Так пастух смотрит на ручную овцу из послушного стада, вдруг взбунтовавшуюся против хозяина. В его взгляде смешивались смущение, снисходительное раздражение и отчасти веселое удивление, а также толика обиды, как если бы с ним сыграли злую шутку. Олмейер резко остановился, сложил руки на груди, наклонился вперед и снова заговорил:

– Ваше глупое пренебрежение к собственной безопасности могло поставить меня в крайне неудобное положение, и все-таки я не обижался. Я знал о ваших слабых сторонах. Но теперь – подумать только! – теперь мы разорены. Мы банкроты! Моя бедная Нина. Мы разорены!

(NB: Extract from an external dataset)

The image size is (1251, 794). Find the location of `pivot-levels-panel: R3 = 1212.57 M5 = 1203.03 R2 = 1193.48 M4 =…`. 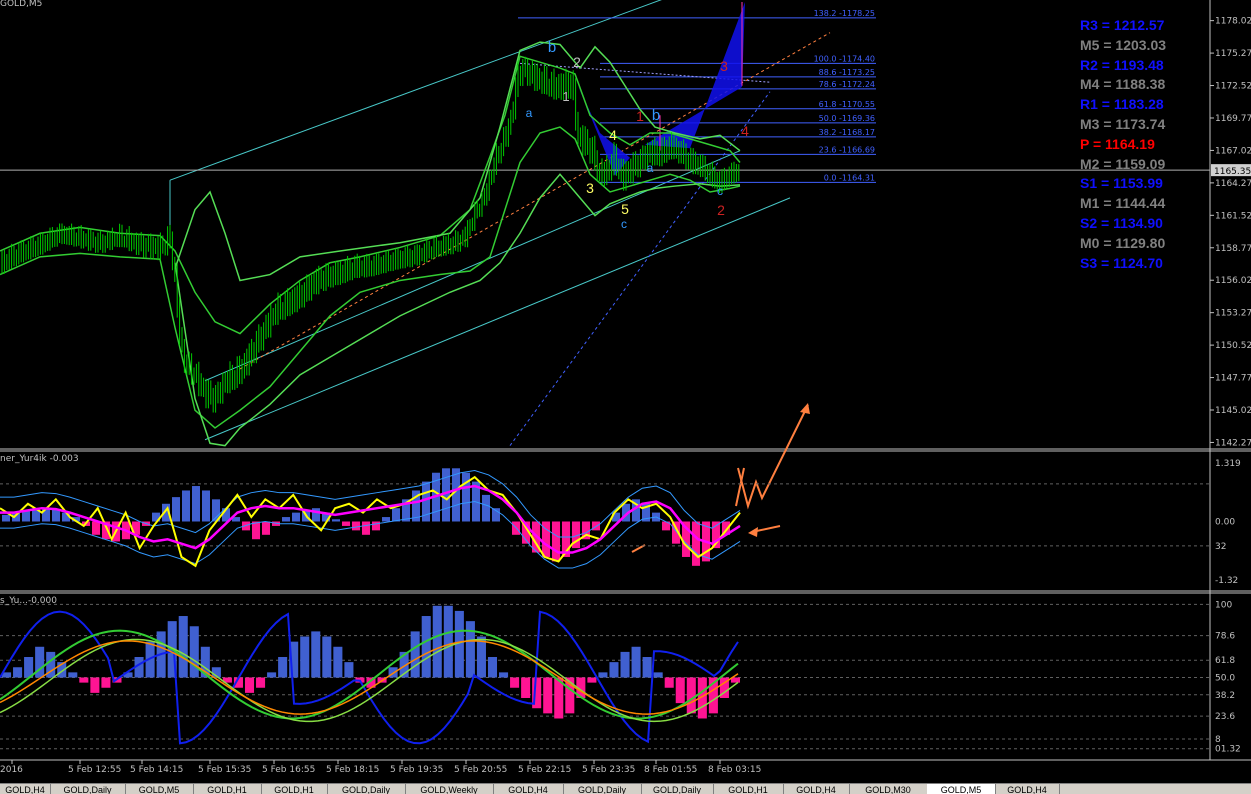

pivot-levels-panel: R3 = 1212.57 M5 = 1203.03 R2 = 1193.48 M4 =… is located at coordinates (1140, 144).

Олмейер хлопнул себя по ляжкам, сделал несколько шажков в ту и в другую сторону, схватил стул и с треском сел на него перед Лингардом, глядя на старого моряка затравленно. Лингард выдержал этот взгляд, порылся по карманам, выудил коробку спичек и тщательно раскурил сигару, перекатывая ее во рту, ни на секунду не сводя глаз с разволновавшегося Олмейера. Скрывшись за облаком дыма, Лингард сказал:

– Если бы ты попадал в передряги столько раз, сколько я, мальчик мой, ты бы так себя не вел. Я не однажды бывал банкротом. Но теперь я вернулся.

– Да, вы вернулись. А что толку? Если бы вы вернулись месяц назад, была бы хоть какая-то еще польза, но сейчас… С таким же успехом вы могли бы находиться отсюда за тысячу миль.

– Ты скандалишь как пьяная рыбачка, – невозмутимо заметил Лингард.

Он поднялся и медленно подошел к балюстраде веранды. Пол и весь дом сотрясались под его тяжелой поступью. Минуту он стоял спиной к Олмейеру, глядя на реку и лес на восточном берегу, потом обернулся и беззлобно посмотрел на Олмейера сверху вниз.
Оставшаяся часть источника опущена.